To demonstrate the superiority of the proposed method, we use two representative TL methods, MMD and DANN, as comparison models.
> 3. Experimental Validation: Results for applying RMM and PMM

We analyze the results of RMM and PMM using Fast Fourier Transform. In this context, the source domain data theoretically includes 2.67 revolutions within 100,000 sample points. However, the target domain data, before applying RMM, includes only 0.25 revolutions. After applying RMM, the rotational frequency can be adjusted to 2.67 Hz, which corresponds to 2.67 revolutions in the target domain. Similarly, after applying PMM, the number of high peaks aligns with those in the source domain. As shown in the figure on the right, when PMM is applied using the correct DP values, the number of peaks most closely matches those in the source domain.

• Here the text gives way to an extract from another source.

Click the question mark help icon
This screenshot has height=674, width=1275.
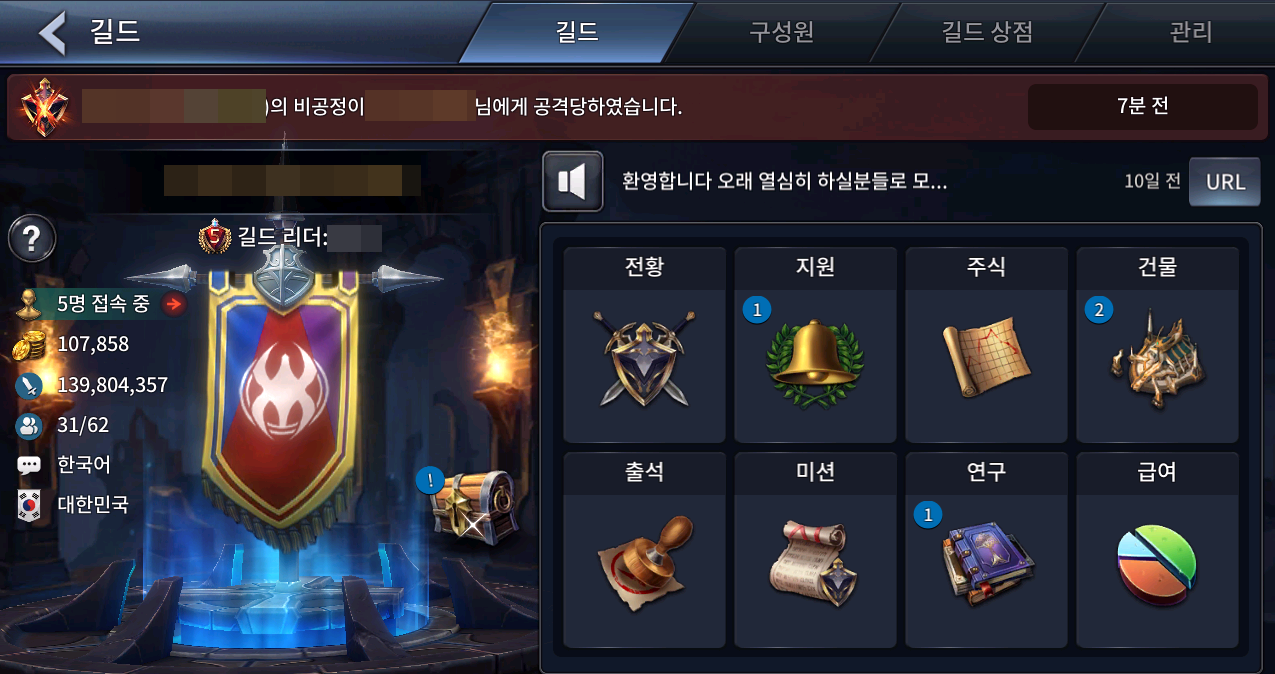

> 3. Experimental Validation: Case Study
Case Study 1
Case Study 2
In the first case study, we compared TL from Dataset A to C, and in the second case study, TL from Dataset B to C. As shown in the figure on the right, the proposed model exhibits relatively stable accuracy even with large DR and DP values. As expected, in cases of significant domain discrepancies, there is a considerable difference in accuracy between the baseline model and the proposed model. When DR increases by the same amount, the proposed model’s accuracy decreases by only 10.20%, whereas the baseline model’s accuracy drops by 21.38%. This indicates that DR and DP can effectively quantify domain differences, and applying RMM and PMM can reduce these differences.
A notable observation from the results of the two case studies is that, despite having lower DR and DP values, the TL accuracy from high-speed to VLS is lower than that from ultra-high-speed to VLS. The reasons for this are twofold. First, in the case of Dataset A, acceleration signals were used to diagnose acoustic emission signals in the source domain, and there may be physical differences between the acceleration sensor and the AE sensor. Second, these results are due to differences in the domain between datasets and the speed conditions within the datasets.

To clearly demonstrate the effects of RMM and PMM, feature visualization results are presented. The features of Sd-B, Adv-B, and Hyb-B can be distinguished between the two domains, with the source domain located on the outside and the target domain on the inside. However, the features of Sd-R, Adv-R, and Hyb-R are more challenging to separate into distinct domains compared to Method-B. This well-mixed appearance illustrates RMM’s ability to extract features independent of speed. PMM, on the other hand, enables differentiation according to each fault type. Representations without PMM show ambiguous clusters for each fault type, whereas the results with PMM demonstrate more clearly separated features. Despite some minor errors, distinct clusters for each fault type are clearly formed.
4. Conclusion
The paper proposed the Revolution and Peak Discrepancy Metrics, Revolution Matching Module, and Peak Matching Module. By applying them to three different bearing datasets and comparing the results with previous approaches, the proposed methods improved the average accuracy by 20.72% in the scenario with the largest domain discrepancy and by 18.88% under the most insufficient data condition.